Wednesday, 11 January 2017

Why email's broken (and how to fix it)

The world sends around 210 billion emails per day (source: the Radicati Group, Email Statistics Report 2015-2019). That's something like 30 per man, woman and child on the planet. Every day. That's a lot of messages.

Roughly 4 petabytes give or take and depending on whose figure you trust. Or 4 with 15 zeros after it characters. By way of comparison, the text of Wikipedia's 5.3 million English articles contain only about 3 millionths of that data, which is still enough to fill 2398 printed volumes.

So by any measure, we generate a lot of email traffic. But here's the thing. Most of that traffic is wasted.

To demonstrate, I did a little very non scientific experiment - I found a recent 10 message email conversation in my inbox, and copy-pasted the useful text (i.e. the complete last message with all of the replies below) into a text editor. Then I compared this with the size in my actual mailbox. What I found was that while the messages in the mailbox were about 650kB, the actual text, even allowing for the hidden meta data that identifies the messages, sender and so on, were more like 30kB. One of the messages took 74,000 characters for me to say simply, "I can do 8:30 tomorrow, yes".
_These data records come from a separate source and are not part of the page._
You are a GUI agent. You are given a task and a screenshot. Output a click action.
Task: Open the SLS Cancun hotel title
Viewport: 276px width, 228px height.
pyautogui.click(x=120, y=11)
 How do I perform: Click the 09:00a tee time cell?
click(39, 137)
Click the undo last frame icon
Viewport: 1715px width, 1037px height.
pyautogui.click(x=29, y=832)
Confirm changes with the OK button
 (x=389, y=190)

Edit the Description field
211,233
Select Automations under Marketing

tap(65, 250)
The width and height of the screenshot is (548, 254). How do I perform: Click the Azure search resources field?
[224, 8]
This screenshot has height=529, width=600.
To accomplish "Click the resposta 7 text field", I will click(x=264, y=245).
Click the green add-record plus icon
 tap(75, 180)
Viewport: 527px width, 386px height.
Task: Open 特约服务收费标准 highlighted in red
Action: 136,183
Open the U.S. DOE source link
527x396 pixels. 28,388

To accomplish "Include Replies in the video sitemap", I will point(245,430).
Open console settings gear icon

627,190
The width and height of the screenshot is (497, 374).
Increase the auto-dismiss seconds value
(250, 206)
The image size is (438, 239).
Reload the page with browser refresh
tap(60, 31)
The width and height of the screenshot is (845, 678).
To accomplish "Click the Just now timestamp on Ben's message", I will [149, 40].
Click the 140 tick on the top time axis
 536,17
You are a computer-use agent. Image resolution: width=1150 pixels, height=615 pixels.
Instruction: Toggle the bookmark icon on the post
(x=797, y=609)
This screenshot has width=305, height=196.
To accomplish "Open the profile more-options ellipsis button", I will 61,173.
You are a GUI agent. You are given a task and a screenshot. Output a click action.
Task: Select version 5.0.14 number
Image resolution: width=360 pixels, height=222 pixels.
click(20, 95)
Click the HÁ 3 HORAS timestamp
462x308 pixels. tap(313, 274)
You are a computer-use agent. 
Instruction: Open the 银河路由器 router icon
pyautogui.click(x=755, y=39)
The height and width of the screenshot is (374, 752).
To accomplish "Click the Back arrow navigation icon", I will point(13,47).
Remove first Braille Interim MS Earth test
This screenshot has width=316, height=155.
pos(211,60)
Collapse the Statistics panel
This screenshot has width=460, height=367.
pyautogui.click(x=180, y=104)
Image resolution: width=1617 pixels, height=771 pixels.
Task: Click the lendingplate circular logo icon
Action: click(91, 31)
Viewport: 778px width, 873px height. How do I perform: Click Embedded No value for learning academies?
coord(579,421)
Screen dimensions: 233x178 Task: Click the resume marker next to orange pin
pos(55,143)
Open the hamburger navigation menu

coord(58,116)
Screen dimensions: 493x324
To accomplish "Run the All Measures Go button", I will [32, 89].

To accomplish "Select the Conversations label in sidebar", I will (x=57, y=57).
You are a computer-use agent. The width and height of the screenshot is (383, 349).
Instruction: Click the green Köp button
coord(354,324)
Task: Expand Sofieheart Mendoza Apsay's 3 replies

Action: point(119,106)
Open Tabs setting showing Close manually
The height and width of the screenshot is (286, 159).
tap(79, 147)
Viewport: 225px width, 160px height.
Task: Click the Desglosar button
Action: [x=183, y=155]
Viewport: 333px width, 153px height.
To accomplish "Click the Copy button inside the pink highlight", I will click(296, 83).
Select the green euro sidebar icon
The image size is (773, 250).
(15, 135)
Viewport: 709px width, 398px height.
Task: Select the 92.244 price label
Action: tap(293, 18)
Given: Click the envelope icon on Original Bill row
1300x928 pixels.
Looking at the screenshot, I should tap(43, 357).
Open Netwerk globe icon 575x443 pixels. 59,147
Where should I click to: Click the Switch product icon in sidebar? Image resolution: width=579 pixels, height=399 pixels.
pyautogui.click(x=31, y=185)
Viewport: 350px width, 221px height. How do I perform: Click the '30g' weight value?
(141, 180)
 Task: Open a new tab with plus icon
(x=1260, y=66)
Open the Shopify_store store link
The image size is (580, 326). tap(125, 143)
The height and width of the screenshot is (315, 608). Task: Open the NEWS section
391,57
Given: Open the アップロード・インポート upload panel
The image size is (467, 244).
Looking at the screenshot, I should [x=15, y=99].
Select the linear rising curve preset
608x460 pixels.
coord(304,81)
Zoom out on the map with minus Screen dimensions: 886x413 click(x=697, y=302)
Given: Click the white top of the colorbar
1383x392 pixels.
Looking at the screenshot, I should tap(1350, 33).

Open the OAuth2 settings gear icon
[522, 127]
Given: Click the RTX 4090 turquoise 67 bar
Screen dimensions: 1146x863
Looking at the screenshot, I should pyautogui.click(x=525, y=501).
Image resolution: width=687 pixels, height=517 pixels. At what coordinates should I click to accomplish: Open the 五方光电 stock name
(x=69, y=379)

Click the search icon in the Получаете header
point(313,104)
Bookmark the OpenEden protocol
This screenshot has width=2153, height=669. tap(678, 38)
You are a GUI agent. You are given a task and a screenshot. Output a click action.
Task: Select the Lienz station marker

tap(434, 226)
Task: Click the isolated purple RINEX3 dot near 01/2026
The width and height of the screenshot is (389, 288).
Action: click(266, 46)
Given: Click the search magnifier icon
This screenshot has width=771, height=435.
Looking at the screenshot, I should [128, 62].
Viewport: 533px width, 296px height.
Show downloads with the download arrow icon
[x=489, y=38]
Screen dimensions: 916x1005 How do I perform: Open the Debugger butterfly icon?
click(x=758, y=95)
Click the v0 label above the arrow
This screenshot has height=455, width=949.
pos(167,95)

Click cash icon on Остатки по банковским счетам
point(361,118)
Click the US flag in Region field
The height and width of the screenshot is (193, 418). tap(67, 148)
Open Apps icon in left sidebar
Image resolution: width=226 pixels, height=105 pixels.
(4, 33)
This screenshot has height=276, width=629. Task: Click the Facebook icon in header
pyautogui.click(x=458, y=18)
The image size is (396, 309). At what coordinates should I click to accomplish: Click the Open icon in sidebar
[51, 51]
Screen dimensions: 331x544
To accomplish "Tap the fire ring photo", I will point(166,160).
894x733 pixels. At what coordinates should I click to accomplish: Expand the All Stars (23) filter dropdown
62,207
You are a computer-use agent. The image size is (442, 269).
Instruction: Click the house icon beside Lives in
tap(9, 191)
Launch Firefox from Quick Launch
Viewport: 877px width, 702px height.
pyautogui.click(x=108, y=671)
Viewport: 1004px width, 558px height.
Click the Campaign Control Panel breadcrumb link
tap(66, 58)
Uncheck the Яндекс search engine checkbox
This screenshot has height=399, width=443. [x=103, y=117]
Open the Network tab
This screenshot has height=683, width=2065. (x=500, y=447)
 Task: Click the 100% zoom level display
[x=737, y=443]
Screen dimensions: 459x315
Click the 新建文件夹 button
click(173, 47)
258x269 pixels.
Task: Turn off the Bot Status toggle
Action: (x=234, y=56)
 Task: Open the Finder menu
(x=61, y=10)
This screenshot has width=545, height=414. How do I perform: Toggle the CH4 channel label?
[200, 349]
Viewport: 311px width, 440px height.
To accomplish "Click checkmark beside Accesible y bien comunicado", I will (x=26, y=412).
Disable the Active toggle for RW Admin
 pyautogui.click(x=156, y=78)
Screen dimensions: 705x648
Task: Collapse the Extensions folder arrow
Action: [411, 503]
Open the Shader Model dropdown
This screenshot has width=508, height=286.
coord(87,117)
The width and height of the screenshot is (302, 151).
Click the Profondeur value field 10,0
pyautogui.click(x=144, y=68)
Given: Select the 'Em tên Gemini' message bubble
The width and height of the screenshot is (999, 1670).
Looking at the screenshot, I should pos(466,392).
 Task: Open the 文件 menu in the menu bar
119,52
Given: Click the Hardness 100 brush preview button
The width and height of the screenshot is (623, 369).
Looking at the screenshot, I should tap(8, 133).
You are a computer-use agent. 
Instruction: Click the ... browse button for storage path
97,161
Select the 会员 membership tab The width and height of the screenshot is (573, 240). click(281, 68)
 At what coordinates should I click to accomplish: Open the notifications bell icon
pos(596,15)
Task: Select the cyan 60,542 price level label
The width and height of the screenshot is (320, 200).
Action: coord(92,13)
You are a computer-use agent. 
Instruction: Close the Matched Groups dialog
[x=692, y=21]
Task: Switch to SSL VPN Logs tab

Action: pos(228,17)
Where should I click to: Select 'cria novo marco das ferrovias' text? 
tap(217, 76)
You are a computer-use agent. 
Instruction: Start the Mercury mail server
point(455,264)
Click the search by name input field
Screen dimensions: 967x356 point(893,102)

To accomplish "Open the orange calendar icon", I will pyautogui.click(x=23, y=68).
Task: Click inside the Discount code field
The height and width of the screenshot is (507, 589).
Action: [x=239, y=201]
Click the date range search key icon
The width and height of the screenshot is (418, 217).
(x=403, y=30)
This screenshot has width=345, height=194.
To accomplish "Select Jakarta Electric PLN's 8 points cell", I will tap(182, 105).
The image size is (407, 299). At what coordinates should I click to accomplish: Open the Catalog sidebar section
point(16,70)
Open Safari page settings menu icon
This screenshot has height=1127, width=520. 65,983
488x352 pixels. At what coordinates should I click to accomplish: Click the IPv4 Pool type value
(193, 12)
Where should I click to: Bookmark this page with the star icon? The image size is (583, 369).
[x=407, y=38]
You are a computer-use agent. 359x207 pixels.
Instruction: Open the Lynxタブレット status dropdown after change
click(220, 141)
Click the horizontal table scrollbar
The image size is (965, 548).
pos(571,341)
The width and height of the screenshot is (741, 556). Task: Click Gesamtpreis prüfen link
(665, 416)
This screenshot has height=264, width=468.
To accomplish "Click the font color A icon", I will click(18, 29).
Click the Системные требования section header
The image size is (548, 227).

Is it any wonder our mailboxes are flooded and overflowing? And that the young and trendy are increasingly moving to messaging apps?

Email is old by computing standards - the Simple Mail Transfer Protocol (SMTP) will be 35 this year. It has been improved a lot for security and spam prevention, but it's still the same basic, simple system where sending mail servers look up the 'mail exchanger' for a domain and send the message to it. No proprietary protocols or software (like WhatsApp), no per message charges (like SMS) and if everyone implemented encryption in transit it could be fairly secure (not everyone does though...). The simplicity and openness is why it refuses to die, especially in the business world.

But the reason for the bloat is nothing to do with the venerability of the protocol. There are actually two things. First, we like nicely formatted text, with bold characters, different fonts and even embedded images and so on. So the email needs to include markup, which is the codes that describe the formatting (like a web page) - this makes it bigger (<p class="body-text"> <span color="blue">Yes I agree</span></div> is obviously a lot bigger than 'Yes I agree'). Also it is pretty standard to include a plain text version for 'old' email programs that can't read the rich HTML, which of course no one actually uses these days so that's a waste.

But I can't see any of us giving up our rich text email. I'm old enough to remember text-based email software - I certainly don't want to go back to that. What we could change is the quoted text below the line. Why do we need it? Pretty much all email programs these days have the ability to sort a message by conversation, and behind the scenes they also tell the recipients the unique message identifier that they're responding to to make it more reliable. So why do I need to quote the message I'm replying to? I certainly don't feel the need when I send a text message on my phone or use Skype chat, because the conversation is there for me to read.

So here's an idea. Why don't we all turn off the 'quote message when replying' feature? It'd be weird at first, but we'd soon get used to it. And we'd end up sending a lot less crap with our emails, as well as not getting ourselves into trouble by forwarding something we were told in confidence 12 messages back to someone we shouldn't have. Now who's going to be brave enough to go first???